Please give back only the lines below from the one containing "This screenshot has width=696, height=412." to the one containing "You are a computer-use agent. 1525x445", each repeated word for word, both ends included.

═══

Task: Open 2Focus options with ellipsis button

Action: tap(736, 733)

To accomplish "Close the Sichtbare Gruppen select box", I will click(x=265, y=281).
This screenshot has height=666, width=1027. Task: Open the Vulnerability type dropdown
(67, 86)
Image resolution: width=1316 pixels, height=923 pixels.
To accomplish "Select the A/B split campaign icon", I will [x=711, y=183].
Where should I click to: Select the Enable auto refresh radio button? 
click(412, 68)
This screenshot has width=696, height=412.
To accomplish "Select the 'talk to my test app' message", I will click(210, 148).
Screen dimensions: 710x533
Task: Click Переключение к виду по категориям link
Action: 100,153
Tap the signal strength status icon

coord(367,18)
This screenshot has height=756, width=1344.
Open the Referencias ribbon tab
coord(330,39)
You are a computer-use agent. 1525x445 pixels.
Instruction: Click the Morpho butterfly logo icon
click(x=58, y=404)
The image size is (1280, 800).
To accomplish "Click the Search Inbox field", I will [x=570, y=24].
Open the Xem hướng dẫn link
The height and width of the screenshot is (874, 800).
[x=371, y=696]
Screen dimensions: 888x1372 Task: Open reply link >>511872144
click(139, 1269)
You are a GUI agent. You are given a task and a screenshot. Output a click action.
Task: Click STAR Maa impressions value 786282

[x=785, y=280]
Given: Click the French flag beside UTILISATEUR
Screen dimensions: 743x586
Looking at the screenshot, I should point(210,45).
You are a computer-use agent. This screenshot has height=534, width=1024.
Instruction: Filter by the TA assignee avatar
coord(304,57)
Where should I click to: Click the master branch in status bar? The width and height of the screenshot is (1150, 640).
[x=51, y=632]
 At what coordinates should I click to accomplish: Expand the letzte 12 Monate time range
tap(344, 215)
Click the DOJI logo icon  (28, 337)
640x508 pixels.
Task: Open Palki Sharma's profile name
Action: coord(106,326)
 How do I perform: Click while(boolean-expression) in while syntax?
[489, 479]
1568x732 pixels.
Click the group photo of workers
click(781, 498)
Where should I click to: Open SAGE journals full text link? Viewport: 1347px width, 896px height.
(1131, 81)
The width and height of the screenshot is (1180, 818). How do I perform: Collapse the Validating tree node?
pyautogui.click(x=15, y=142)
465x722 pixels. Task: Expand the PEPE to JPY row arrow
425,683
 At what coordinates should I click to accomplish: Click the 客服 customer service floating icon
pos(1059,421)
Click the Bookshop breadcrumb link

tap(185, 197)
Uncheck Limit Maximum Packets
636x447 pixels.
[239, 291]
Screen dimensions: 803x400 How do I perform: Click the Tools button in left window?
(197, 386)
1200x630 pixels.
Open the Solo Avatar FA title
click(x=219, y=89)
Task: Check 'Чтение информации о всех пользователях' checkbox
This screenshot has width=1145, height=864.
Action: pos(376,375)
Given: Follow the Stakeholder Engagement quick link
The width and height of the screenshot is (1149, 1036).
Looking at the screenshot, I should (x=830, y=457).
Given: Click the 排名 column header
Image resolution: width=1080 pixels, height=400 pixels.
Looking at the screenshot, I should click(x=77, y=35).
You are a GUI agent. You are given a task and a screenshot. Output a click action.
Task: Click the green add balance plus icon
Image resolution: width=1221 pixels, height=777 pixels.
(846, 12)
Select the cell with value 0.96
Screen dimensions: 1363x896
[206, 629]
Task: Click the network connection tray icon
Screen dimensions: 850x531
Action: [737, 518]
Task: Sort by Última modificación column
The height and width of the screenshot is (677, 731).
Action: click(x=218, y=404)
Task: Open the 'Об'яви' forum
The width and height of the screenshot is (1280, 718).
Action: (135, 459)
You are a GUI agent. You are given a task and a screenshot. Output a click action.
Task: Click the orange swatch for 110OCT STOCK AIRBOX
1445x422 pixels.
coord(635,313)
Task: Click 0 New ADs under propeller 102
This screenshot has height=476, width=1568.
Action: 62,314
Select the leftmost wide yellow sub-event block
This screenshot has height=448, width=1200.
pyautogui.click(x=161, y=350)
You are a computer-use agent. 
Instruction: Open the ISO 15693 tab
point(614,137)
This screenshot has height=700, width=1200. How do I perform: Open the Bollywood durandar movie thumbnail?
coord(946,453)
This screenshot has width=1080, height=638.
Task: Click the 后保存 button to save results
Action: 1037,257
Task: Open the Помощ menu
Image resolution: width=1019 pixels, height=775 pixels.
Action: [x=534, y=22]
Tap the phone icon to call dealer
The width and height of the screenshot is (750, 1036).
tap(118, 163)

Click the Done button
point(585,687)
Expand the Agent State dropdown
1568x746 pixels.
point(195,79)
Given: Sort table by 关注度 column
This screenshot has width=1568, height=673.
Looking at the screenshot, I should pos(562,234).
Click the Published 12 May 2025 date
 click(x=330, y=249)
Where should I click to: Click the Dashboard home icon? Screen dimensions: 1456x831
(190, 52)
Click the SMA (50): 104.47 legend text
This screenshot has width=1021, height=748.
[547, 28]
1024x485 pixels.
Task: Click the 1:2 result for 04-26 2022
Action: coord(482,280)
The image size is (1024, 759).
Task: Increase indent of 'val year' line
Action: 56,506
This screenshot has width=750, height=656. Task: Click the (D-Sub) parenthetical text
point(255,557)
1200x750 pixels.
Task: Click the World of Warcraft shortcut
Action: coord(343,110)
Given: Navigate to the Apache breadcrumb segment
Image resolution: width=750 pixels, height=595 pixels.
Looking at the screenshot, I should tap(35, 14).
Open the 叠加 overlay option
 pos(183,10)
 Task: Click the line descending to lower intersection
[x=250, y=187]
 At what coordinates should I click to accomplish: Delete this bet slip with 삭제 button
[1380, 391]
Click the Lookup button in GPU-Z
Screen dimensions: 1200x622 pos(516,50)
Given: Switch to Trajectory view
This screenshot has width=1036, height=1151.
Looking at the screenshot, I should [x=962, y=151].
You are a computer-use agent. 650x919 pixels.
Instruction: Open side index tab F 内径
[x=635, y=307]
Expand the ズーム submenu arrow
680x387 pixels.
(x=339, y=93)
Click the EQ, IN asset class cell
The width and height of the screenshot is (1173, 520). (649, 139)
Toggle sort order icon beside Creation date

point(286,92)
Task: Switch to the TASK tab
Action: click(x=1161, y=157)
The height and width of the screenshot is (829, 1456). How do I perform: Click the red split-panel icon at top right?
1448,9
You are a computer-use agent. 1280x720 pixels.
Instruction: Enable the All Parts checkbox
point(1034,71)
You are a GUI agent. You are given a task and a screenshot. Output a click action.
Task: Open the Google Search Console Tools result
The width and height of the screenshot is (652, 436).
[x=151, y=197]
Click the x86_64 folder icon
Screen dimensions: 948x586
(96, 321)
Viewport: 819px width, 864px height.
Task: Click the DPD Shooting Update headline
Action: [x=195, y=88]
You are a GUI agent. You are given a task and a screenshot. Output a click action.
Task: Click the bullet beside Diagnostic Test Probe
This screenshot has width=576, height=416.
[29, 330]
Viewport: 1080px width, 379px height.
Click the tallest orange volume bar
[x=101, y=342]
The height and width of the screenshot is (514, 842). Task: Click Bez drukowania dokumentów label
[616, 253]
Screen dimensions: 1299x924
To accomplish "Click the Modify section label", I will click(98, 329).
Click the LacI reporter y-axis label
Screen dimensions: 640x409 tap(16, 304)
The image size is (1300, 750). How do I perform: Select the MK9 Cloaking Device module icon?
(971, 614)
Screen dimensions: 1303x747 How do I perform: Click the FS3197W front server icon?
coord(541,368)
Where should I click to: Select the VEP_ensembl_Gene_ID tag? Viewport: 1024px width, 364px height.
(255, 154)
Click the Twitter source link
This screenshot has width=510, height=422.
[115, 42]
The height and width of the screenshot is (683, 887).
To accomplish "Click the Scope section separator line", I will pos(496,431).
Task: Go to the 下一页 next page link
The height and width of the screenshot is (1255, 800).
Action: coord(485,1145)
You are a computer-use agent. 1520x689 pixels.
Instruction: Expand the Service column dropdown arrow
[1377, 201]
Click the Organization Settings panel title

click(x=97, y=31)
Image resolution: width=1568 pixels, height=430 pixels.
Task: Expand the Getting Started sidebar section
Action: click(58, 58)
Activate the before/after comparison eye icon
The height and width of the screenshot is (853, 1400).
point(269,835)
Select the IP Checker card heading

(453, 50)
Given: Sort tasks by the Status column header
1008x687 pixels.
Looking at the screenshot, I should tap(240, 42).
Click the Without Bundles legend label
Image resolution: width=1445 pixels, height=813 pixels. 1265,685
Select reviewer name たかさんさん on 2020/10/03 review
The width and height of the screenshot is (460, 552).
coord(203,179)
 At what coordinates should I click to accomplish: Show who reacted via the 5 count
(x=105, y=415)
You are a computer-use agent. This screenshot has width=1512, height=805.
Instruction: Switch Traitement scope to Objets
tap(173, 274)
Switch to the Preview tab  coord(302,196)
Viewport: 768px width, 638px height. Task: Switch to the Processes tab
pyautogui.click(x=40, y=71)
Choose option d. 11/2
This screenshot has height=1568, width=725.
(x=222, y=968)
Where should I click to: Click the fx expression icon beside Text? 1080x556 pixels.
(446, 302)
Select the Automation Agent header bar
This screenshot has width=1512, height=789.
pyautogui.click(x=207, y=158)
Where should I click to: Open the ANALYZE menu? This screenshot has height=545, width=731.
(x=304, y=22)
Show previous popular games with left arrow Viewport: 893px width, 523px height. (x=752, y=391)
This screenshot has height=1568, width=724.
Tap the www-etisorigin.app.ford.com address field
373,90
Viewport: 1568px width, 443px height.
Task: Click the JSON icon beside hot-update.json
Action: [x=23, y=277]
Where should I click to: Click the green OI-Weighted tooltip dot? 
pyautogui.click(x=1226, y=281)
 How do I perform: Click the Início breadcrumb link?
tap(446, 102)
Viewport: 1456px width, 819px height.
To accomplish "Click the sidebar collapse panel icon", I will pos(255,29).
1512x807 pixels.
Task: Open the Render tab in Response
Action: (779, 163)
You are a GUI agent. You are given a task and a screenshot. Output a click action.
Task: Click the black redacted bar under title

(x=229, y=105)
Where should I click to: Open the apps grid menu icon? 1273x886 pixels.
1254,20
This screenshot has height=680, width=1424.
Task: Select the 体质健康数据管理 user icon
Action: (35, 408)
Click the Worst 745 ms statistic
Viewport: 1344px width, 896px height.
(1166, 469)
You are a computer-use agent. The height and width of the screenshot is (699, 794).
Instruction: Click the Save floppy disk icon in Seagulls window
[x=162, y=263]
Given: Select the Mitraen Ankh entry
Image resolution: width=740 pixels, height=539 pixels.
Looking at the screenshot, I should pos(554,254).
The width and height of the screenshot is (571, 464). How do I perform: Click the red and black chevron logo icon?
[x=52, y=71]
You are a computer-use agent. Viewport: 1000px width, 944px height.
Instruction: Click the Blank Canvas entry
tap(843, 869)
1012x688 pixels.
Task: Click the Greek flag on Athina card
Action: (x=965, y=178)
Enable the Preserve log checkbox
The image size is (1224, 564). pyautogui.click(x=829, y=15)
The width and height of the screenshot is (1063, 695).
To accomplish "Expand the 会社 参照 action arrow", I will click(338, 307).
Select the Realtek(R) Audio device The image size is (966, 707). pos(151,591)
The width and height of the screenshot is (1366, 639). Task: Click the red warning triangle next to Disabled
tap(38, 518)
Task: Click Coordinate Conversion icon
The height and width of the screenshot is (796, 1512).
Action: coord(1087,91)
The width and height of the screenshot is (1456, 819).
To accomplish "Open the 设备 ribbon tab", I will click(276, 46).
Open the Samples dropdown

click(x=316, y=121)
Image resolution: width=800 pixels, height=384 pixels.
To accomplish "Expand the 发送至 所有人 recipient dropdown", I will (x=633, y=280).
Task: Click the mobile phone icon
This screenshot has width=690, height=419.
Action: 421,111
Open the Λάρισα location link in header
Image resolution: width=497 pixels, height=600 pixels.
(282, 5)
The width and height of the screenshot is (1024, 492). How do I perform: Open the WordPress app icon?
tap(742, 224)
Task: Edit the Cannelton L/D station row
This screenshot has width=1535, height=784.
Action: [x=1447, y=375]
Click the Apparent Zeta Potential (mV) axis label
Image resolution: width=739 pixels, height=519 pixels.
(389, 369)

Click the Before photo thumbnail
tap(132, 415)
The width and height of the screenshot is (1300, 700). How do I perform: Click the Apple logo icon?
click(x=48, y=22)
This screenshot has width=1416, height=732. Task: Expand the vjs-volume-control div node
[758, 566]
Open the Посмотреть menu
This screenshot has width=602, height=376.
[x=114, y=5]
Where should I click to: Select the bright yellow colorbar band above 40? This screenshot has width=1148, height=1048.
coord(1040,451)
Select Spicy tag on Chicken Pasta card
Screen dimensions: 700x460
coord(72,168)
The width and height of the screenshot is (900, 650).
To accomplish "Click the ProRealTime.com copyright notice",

═══

SOLUTION |
This screenshot has width=696, height=412.
To accomplish "Select the 'talk to my test app' message", I will click(210, 148).
Screen dimensions: 710x533
Task: Click Переключение к виду по категориям link
Action: 100,153
Tap the signal strength status icon

coord(367,18)
This screenshot has height=756, width=1344.
Open the Referencias ribbon tab
coord(330,39)
You are a computer-use agent. 1525x445 pixels.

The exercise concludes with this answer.